Nuestro Señor Jesucristo, cuando abrió sus ojos humanos a esta tierra, quiso mirar algo que era el resumen de todas las maravillas del universo: la mirada de Nuestra Señora. Desde lo alto de la Cruz, al despedirse de esta vida, su mirada se cruzó de nuevo con la de Ella. El amor de la Santísima Virgen fue mayor, sin comparación, que el odio de los que perpetraron el deicidio.
Jesús, al nacer y al morir, quiso recibir de su Santísima Madre manifestaciones de afecto maternal, indicando así el papel que debe jugar en la formación de los hombres. Entre mirada y mirada, ¡Qué magnífico nexo! ¡Qué incomparable unión!
A partir de Nuestra Señora, las madres católicas, manteniendo las insondables proporciones que separaban a unas de otras, empezaron a tener la llamada a reflejar de alguna manera este amor tan excelso de la Madre de las madres: el amor al prójimo y el amor a Dios, es decir, la caridad.

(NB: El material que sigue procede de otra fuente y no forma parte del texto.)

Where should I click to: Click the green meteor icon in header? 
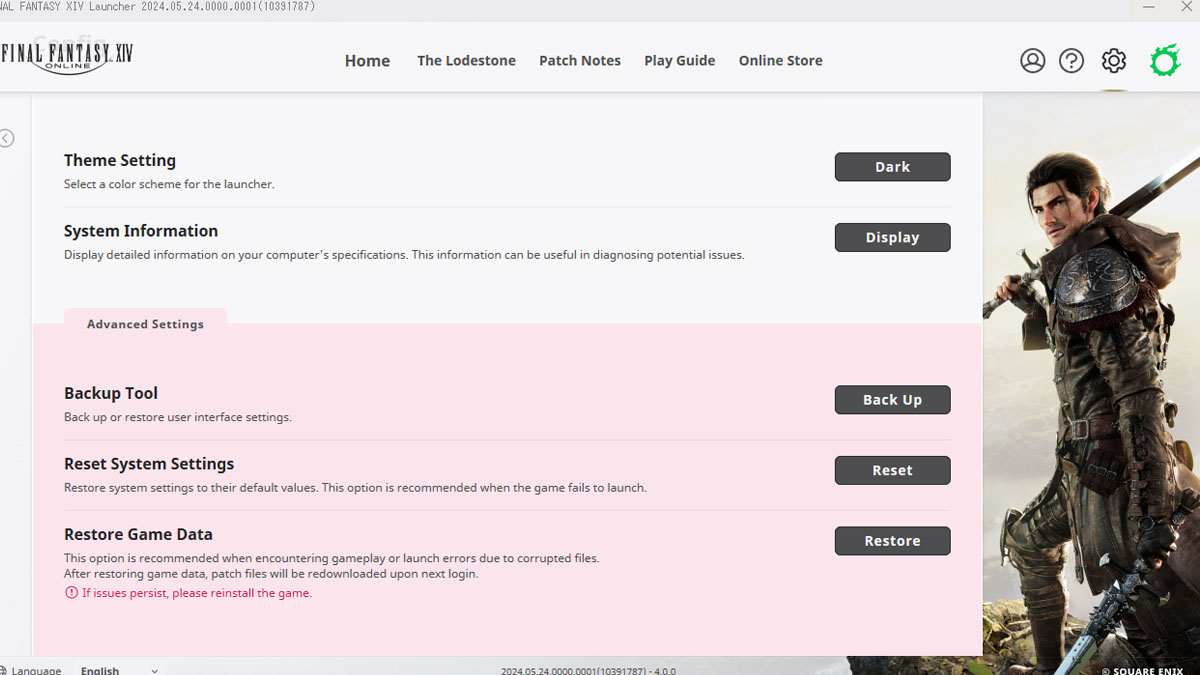click(x=1164, y=61)
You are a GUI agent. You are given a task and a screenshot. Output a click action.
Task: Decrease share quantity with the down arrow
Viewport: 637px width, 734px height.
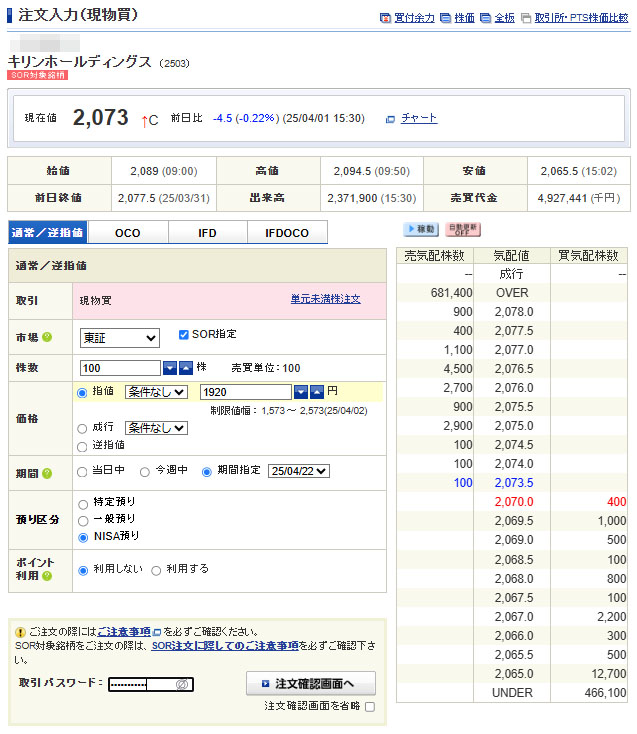[x=170, y=368]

Hacer lucir un reflejo del excelente amor maternal de la Madre de Dios… ¿No sería este el fin de la Providencia, suscitar en tantas buenas almas la saludable curiosidad por conocer a esta madre católica y modelo, que fue doña Lucilia? ¿No sería para deleite del Corazón de Jesús que esta alma escogida fuese un modelo arquetípico de todo un modo de ser, de toda obligación del espíritu, de todo equilibrio del Reino de su Santísima Madre?
En efecto, fue una de esas personas cuya existencia nos hace comprender mejor las ardientes palabras de san Pablo, en su primera Epístola a los Corintios:
“La caridad es longánime, es benigna; no es envidiosa, no es jactanciosa, no se hincha; no es descortés, no busca lo suyo, no se irrita, no piensa mal; no se alegra de la injusticia, se complace en la verdad; todo lo excusa, todo lo cree, todo lo espera, todo lo tolera.”
“La caridad jamás decae.” (1 Cor 13: 4-8).